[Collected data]
·····

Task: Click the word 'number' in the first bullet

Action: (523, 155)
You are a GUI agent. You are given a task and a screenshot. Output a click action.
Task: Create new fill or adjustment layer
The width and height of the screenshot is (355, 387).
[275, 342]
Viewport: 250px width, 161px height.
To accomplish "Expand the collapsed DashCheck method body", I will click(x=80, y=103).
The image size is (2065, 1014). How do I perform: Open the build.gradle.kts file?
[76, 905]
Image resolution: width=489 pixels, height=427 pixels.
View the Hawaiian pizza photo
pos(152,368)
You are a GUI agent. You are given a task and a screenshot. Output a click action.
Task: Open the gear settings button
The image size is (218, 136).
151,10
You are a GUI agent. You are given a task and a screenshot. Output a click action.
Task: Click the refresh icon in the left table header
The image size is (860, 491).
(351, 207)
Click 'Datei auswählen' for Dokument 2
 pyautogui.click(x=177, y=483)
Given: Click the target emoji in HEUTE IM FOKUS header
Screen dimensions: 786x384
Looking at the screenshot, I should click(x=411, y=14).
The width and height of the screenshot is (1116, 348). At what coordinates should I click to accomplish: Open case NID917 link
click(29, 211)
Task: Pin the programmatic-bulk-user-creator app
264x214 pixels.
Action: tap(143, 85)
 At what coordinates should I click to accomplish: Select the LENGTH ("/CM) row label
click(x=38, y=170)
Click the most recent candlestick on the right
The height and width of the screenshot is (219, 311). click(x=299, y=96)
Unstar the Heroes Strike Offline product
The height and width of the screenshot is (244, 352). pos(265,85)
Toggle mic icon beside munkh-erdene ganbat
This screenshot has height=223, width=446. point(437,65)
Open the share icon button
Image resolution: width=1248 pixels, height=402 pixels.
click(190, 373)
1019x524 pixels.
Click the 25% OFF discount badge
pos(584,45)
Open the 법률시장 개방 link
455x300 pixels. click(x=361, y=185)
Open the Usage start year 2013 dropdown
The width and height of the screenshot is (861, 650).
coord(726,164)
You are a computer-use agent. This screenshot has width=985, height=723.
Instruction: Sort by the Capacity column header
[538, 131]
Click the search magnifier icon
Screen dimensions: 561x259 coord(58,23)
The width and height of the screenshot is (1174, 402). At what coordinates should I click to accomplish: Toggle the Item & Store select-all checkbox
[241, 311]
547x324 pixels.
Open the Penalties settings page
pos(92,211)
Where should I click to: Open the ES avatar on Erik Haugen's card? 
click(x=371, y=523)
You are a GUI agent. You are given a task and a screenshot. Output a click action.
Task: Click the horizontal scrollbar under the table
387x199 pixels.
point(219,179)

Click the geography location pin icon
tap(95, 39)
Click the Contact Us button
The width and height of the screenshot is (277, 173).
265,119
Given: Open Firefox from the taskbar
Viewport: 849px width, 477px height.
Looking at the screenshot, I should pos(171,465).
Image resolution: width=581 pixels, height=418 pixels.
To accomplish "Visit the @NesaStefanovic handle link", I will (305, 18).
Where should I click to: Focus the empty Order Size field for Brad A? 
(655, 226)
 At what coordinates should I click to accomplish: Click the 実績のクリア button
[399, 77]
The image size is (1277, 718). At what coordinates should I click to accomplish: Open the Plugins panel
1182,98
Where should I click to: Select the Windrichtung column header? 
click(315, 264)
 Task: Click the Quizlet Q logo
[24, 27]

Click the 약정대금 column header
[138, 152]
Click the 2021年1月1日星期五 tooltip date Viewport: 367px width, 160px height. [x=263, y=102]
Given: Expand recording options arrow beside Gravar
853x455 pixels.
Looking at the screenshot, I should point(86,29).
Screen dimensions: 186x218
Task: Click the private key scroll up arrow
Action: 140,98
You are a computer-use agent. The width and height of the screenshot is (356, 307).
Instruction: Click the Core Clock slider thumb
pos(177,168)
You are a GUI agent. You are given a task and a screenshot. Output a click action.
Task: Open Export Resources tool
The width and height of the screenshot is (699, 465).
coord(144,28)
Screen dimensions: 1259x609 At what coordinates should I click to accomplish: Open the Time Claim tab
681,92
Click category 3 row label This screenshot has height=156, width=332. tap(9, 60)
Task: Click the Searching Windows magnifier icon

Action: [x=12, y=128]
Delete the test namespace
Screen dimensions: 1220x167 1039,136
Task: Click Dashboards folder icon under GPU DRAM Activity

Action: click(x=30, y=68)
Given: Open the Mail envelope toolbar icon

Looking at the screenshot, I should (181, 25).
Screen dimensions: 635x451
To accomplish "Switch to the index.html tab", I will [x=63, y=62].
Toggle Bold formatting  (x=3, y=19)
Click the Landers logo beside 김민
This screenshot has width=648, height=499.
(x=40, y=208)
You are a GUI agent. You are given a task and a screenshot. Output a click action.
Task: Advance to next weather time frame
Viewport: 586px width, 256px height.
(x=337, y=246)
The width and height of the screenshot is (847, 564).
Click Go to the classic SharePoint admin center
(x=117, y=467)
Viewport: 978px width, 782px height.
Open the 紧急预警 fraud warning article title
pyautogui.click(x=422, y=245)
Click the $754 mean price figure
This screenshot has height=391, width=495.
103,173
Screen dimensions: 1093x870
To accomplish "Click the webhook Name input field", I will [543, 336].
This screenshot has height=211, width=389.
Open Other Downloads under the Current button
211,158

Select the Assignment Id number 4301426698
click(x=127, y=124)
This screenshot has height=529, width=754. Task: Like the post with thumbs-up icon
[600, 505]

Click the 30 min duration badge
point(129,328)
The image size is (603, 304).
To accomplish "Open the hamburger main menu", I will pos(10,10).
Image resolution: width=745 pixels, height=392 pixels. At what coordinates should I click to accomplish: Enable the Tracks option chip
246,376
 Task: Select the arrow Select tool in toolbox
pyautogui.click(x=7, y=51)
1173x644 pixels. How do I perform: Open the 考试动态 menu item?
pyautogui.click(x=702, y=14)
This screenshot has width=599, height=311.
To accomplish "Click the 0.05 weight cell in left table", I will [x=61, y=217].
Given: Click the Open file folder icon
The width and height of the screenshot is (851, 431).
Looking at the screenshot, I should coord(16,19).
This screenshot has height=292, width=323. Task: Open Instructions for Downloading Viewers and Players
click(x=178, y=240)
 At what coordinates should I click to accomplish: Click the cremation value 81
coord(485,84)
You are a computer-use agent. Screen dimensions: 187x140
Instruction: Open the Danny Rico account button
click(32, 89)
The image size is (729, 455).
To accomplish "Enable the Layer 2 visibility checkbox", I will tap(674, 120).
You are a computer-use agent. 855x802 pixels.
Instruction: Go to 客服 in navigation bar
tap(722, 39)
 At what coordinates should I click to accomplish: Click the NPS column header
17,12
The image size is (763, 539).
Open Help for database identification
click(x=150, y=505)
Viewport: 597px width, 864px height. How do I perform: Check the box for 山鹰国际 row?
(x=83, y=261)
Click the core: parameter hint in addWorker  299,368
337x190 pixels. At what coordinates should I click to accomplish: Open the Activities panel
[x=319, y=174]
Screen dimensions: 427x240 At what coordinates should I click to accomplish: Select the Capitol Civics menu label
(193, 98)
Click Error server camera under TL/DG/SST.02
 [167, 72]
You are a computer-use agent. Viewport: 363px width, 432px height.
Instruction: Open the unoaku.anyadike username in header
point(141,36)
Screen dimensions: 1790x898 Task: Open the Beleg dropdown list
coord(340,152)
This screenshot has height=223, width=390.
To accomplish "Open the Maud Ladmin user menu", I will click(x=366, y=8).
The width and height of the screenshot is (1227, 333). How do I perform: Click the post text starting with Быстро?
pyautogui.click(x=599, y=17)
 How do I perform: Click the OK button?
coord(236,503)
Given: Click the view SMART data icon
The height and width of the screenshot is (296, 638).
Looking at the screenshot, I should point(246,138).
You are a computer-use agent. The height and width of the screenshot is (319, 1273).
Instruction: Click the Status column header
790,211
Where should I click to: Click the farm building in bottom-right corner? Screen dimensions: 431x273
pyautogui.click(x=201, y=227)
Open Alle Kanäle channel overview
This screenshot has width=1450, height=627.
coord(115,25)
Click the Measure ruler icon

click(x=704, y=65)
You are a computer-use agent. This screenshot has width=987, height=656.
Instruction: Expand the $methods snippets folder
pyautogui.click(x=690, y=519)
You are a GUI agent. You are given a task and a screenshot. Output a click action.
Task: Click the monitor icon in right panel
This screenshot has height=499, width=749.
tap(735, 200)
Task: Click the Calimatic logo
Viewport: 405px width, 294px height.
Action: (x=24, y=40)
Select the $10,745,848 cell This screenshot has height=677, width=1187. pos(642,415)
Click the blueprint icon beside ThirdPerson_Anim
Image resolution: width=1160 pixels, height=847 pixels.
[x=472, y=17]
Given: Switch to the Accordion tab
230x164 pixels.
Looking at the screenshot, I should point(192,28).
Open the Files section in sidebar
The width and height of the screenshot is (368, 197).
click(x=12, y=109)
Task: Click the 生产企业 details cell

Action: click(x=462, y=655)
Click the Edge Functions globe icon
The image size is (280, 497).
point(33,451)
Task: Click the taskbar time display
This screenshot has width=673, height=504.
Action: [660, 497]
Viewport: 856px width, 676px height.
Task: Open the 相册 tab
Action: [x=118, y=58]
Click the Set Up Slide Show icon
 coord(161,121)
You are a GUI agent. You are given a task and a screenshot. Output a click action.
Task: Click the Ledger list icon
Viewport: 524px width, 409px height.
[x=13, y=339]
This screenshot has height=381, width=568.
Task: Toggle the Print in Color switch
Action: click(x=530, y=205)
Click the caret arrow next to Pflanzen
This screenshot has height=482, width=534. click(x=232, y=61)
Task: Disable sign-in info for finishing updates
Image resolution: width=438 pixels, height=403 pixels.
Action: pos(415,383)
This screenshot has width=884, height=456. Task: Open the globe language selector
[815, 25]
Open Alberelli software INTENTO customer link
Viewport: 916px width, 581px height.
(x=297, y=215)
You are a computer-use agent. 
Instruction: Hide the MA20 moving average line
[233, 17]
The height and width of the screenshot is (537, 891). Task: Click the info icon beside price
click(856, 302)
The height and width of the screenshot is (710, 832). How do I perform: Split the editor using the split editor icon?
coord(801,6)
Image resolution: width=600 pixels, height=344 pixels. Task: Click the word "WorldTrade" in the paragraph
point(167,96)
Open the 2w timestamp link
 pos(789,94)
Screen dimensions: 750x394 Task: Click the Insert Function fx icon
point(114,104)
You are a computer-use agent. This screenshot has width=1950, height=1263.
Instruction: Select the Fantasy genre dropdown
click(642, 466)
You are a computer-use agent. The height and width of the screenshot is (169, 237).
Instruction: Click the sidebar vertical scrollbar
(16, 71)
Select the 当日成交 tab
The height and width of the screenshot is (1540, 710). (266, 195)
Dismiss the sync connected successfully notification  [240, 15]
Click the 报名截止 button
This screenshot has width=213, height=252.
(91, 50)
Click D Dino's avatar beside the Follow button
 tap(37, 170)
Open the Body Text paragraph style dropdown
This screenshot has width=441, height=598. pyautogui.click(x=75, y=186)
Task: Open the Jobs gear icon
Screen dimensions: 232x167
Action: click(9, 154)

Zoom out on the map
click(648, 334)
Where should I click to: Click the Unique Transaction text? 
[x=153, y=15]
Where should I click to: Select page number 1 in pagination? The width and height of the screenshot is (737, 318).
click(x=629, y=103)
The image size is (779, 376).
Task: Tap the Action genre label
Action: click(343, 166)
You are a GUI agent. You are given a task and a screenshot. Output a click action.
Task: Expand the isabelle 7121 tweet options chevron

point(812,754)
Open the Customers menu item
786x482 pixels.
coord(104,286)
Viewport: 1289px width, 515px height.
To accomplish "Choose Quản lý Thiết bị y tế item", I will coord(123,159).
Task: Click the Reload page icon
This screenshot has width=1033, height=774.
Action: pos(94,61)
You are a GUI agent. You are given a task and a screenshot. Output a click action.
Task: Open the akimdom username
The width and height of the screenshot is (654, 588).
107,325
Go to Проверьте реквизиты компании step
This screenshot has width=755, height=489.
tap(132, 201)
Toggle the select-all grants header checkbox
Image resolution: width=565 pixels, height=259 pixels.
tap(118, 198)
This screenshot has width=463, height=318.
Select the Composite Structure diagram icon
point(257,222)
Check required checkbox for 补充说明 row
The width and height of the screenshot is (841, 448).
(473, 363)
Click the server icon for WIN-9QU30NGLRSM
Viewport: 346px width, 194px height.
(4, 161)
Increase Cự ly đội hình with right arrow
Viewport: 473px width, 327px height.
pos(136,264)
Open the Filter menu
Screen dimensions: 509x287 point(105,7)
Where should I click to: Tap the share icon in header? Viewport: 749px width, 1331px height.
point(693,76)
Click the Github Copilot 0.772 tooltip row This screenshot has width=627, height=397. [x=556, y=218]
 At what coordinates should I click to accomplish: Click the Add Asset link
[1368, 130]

·····

### ABOUT THIS EXERCISE
Reproduce exactly the entries above, limited to the lines from the one with "Image resolution: width=745" through the one with "The image size is (729, 455).", both included.

### ANSWER TO THE PROBLEM
Image resolution: width=745 pixels, height=392 pixels. At what coordinates should I click to accomplish: Enable the Tracks option chip
246,376
 Task: Select the arrow Select tool in toolbox
pyautogui.click(x=7, y=51)
1173x644 pixels. How do I perform: Open the 考试动态 menu item?
pyautogui.click(x=702, y=14)
This screenshot has width=599, height=311.
To accomplish "Click the 0.05 weight cell in left table", I will [x=61, y=217].
Given: Click the Open file folder icon
The width and height of the screenshot is (851, 431).
Looking at the screenshot, I should coord(16,19).
This screenshot has height=292, width=323. Task: Open Instructions for Downloading Viewers and Players
click(x=178, y=240)
 At what coordinates should I click to accomplish: Click the cremation value 81
coord(485,84)
You are a computer-use agent. Screen dimensions: 187x140
Instruction: Open the Danny Rico account button
click(32, 89)
The image size is (729, 455).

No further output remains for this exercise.